では、なぜ現代の「受験塾」に脈々と『指導算術』の計算芸術は受け継がれてきたのでしょうか?
簡単なことです。それは、国家統制の及ばない日影の存在である「受験塾」の教師たちが、日影の存在ではあっても「目の前にいる生徒を如何に合格させるか」に情熱を傾け、日夜研究を重ねて来たことが最大の理由でしょう。当然、ベストセラーである『指導算術』を手本にして研究を重ねて来たことは明らかです。それもそのはず、『指導算術』は中学受験のベストセラー参考書だったので、中学受験関係者の多くの方々が目を通したはずです。前述の現代の受験塾で使用しているテキストは、単元名は異なりますが、体裁・問題設定方法・推理法(解き方)まで全て酷似しているのです。ただ違う点がありますが、くわしくは後述します。
逆を考えれば、今から70年以上も前に、『指導算術』は完璧な中学受験参考書として存在していたのです。そして、『指導算術』の存在がなかったならば、現代の「受験塾」は羅針盤を手にすることなく、現代のような進化を遂げることはできなかったのではないかと私は思っています。
池田大作先生(以下、「池田先生」と呼ぶ。)は、「恩師戸田城聖先生」(池田大作著・第三文明社)の中で、「恩師は、一九二三年、二十三歳の時に、小学校の訓導をやめ、時習学館という私塾を開きました。そこで、夜間、独自の教育方針のもと、子どもを教えたのですが、そこで学んだ小学生たちは、ぐんぐん成長し、一流の志望校へ、どんどん進学していきました。その地域一帯に、昼間の学校はダメで、夜の学校(時習学館)でなければダメだ、という評判がたち、市立の小学校の教師から、大変、やっかみの目で見られたそうです。

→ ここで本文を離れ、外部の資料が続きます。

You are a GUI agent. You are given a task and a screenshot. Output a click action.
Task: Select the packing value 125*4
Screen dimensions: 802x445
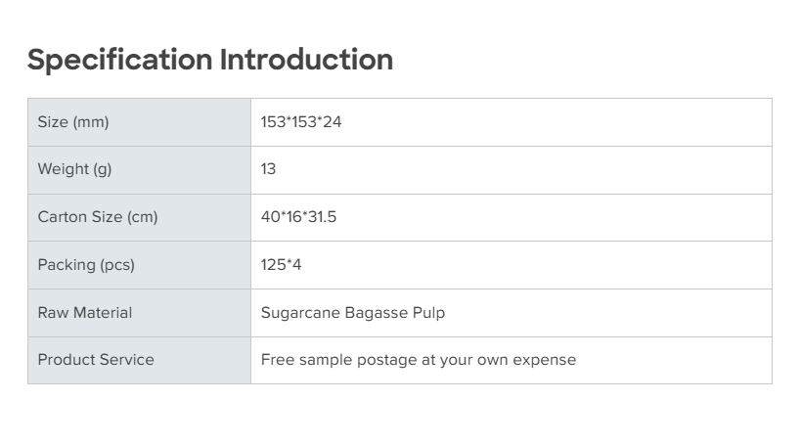tap(282, 265)
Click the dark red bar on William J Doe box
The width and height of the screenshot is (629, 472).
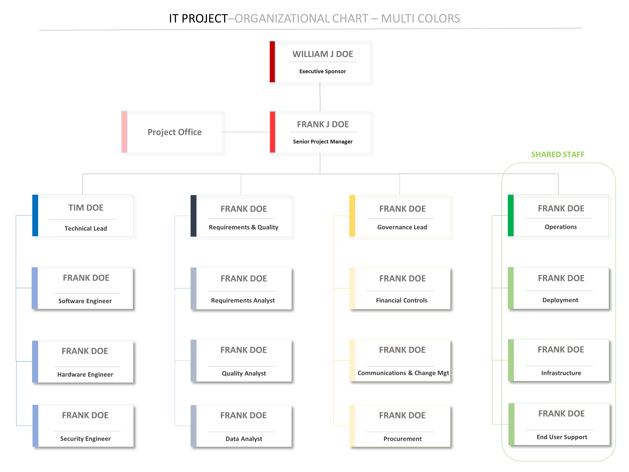(x=272, y=62)
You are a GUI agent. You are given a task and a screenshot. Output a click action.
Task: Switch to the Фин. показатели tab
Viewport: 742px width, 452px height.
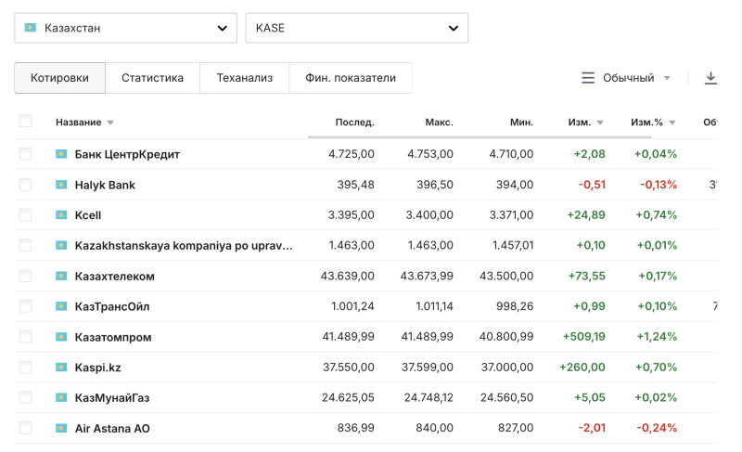pyautogui.click(x=350, y=78)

」とある通り、この構造は現代でも変わらないのです。皆様も良く聞く話だと思いますが、「小学校の授業よりも塾の授業の方がよく理解できる。」「塾の方が楽しい。」等々、「受験塾」は夜間の指導のため、昼間の小学校の時間数に比べると制限があります。短時間で効率の良い指導法を工夫して、指導に当たる必要があります。このことは「受験塾の宿命」なのです。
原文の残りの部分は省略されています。